(Nadia Bolz-Weber, Greenbelt Festival, Monday 29th August 2011)
Preaching in the emergent/emerging context is complicated. I am skeptical about the sermon format and cynical about the role of the monologue preacher, which is difficult given that I am frequently called upon to preach! Today I listened to a postmodern preacher whose sermon was gripping and authenticity undeniable and it helped me to understand something. If you are interested you can actually read the sermon I heard on her blog sarcasticlutheran.
Nadia used this session to walk us through a week of preparation for a sunday sermon and then preached the result, before allowing us time to reflect on her process and ask questions. Her preparation sounded a lot like what I have evolved into, with musing about the bible text travelling with her in and out the demands of the week. What struck me was the amount of communal discernment involved in both the interaction with the text and the application of the meaning of the text to the lives of the community. By travelling consciously with the text through-out the week in pastoral relationships, chatting with friends (Christians and not; Preachers and not), swimming (running for Nadia), washing dishes, and all things beside, the text internalises and integrates deep into our selves. The Spirit prods and pokes us, dismantling the relevant parts of our ego so that we live the meaning of the text not just intellectually understand it.

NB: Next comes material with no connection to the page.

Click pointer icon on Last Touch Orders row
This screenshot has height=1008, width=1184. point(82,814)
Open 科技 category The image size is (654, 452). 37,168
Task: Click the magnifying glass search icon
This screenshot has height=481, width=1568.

A great idea which I’d not heard of was the Lutheran practice of gathering together early in the week with a small group of other Lutheran Pastors to read the text for the coming Sunday and share first thoughts. Obviously, you can’t do this if you’re not following the lectionary and I’m going to add this idea to my personal list of reasons for doing so! A text reads differently when read in the company of others out loud: what a great idea to include that same context in the preparation! Nadia also interacted with friends who were preachers, but more importantly, her process included ideas and contributions from others who are not preachers. If she posts a question on facebook she gets ideas and reflections from scores of friends and strangers; if she’s meeting with parishioners she’ll ask them their thoughts; as she’s reading The News she’ll wonder about the connections. Her whole lifestyle as a Preacher is oriented towards listening not just to the text, but to what the world and her community might say about the text and the God who is met there.

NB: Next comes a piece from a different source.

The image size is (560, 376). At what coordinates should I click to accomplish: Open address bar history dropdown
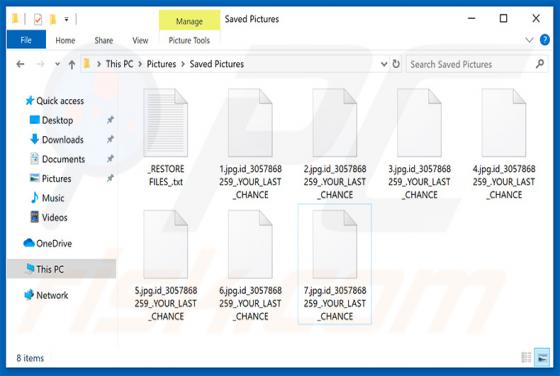(x=384, y=64)
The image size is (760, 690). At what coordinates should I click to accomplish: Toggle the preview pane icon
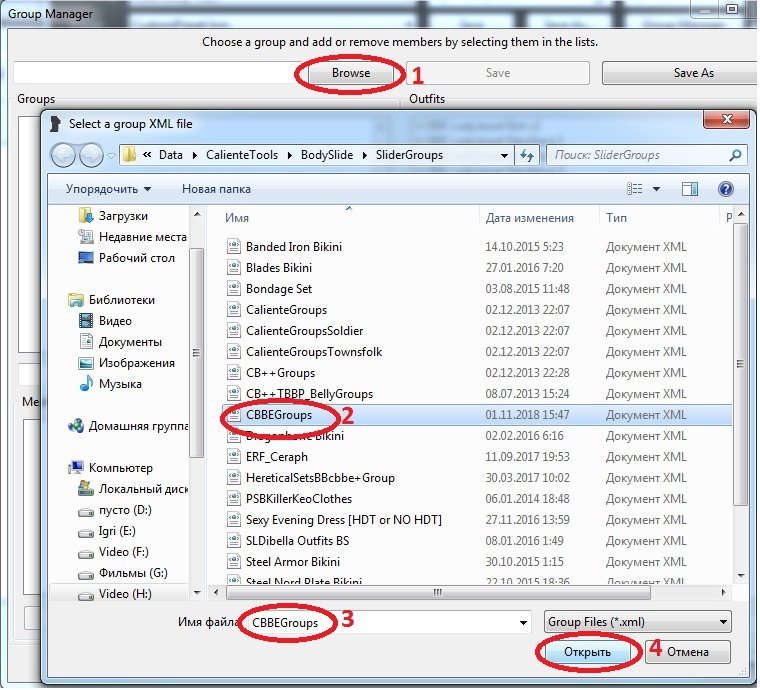tap(689, 189)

When Nadia gets up to monologue for 10 minutes on a Sunday morning it’s not her introverted reflections as the authoritative expert telling the congregation what to believe. It is the wordsmith’s shaping of the community’s discernment about living life with God in the particularity of their shared context. There is nothing authoritarian about it: the characteristic emerging approach of dispersed authority and wholistic knowledge is unmistakable. Which led me to today’s minor epiphany…
It’s not the monologue form that is problematic in the emerging context, it is the life of the inherited church pastor/preacher. Our critique of the inherited church model needs to be much more cutting than simply ‘substitute the sermon for group discussion’. The preacher needs to get out of his study and into the streets. Lose the arrogant assumption that he has the answers because he reads books and has letters after his name and start listening with our hearts, bodies, souls and senses to the Spirit speaking in the everyday. We need to release our pastor/preachers from privileges of their position which might maintain an illusion of superiority and lock us into unrepentant individualism. We need to insist that our preachers listen more and talk less – not on Sunday, but every day of the week.